There even may be value in knowing more about people with chronic fatigue but not ME/CFS as we now understand it, who potentially now get totally abandoned by serious researchers. Certainly this is relevant to understanding the range of post viral conditions. But it is important that this is clarified from the outset and not confounded with the idea of severity, which most clinical guidelines and most other researchers relate to degree of impaired functioning.
It may be that the core ME/CFS group is on average more impaired than the looser chronic fatigue group, but this may only be a correlation found in larger groupings but is not a necessary or causal relationship. Since my onset associated with an acute EBV infection (glandular fever) I have met the all various diagnostic criteria that would place me in the Jason et al ‘severe’ category but in terms impaired functioning over thirty years I have at various times fluctuated between mild, moderate, severe and very severe as defined by such as the NICE guidelines. So there is the confusion that at times concurrently I have been both mild and ‘severe’, both moderate and ‘severe’ and both ‘severe’ and very severe. This is undoubtedly an unnecessary source of confusion that would most easily be avoided by Jason et al’s ‘severe’ grouping being relabelled.
Similarly, I would argue that there is a confusion in labelling between PEM as defined by such as the DePaul questionnaire and what patients now understand by PEM. Such as the DePaul questionnaire focuses on fatiguability. Many if not most researches who have tried to create an operationalised definition of PEM focus primarily on exertion having a more rapid or more dramatic development of fatigue. However this may be unhelpful as such increased fatiguability is present in many other conditions from flue, to stroke to cancer. Such is like say headache, a non specific feature, and to define PEM in this way enables people like Live Landmark and others to claim ME/CFS does not exist as a distinct entity as PEM so defined does not distinguish it from many other conditions.

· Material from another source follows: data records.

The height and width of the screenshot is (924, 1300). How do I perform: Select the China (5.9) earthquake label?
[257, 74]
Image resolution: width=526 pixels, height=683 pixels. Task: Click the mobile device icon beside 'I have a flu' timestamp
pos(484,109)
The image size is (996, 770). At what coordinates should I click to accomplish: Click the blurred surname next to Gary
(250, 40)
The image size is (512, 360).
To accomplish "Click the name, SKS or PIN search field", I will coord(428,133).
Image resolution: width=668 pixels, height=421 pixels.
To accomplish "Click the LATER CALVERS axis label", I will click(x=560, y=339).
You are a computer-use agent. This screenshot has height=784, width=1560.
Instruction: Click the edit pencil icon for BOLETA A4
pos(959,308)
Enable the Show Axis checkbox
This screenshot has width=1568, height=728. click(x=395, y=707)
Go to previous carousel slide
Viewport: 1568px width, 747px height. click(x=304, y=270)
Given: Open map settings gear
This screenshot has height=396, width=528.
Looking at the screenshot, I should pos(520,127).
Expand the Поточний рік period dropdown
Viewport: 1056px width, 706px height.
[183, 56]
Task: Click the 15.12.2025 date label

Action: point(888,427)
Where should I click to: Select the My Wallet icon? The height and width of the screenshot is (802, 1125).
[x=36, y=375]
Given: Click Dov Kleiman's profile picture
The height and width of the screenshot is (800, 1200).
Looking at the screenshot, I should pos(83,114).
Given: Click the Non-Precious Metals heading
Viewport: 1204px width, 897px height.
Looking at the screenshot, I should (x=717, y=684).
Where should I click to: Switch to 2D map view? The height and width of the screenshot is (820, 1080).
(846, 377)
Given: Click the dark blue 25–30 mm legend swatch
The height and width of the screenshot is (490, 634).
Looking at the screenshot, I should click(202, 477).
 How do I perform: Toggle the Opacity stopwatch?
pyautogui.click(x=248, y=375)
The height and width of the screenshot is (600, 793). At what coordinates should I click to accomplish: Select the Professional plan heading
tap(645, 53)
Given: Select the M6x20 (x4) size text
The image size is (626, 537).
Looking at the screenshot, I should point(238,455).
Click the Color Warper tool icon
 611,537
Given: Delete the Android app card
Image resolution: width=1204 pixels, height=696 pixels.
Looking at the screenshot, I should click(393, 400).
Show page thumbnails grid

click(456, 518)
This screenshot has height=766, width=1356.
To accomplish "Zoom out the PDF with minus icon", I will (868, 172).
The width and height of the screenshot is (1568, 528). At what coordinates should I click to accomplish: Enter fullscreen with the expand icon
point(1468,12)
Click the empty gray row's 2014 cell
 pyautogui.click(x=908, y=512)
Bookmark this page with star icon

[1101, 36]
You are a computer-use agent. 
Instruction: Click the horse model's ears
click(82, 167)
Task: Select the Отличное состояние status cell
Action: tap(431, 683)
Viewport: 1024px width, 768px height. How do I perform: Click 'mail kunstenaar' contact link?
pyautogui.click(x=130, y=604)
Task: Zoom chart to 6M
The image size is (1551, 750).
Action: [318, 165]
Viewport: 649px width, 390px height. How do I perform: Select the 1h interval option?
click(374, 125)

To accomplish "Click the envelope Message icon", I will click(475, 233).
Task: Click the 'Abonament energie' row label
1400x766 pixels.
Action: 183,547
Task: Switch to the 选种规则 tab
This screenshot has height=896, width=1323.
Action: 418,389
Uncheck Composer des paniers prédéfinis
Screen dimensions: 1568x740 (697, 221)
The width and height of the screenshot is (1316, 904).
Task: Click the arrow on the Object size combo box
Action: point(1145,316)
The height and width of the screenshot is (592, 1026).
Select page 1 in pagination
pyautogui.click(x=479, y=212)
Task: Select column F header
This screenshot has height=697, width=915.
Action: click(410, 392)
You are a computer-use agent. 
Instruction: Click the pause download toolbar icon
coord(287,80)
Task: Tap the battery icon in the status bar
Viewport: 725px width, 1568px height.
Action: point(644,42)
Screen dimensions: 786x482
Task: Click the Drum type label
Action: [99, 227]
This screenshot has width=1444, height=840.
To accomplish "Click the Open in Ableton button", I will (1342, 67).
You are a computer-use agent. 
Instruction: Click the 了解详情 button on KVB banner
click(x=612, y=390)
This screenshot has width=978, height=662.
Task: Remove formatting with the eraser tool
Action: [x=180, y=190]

More recent definitions of PEM explain it not as an exaggeration of the normal fatigue process but as an aberrant response to exertion including a feeling of malaise, reemergence of old symptoms, emergence of new symptoms, counter intuitive changes over time, etc. See our PEM fact sheet for more discussion. This is includes rapid fatiguability but is not just that, so such as the DePaul questionnaire results may correlate to more recent understandings of PEM, but does not have the discriminatory power needed for research purposes. I acknowledge that more work needs to be done defining PEM to create a useful tool for research purposes, but that should not be impossible.
[ sorry continued editing after posting. Mainly corrected typos but did also add the reference to Covid in the first paragraph.]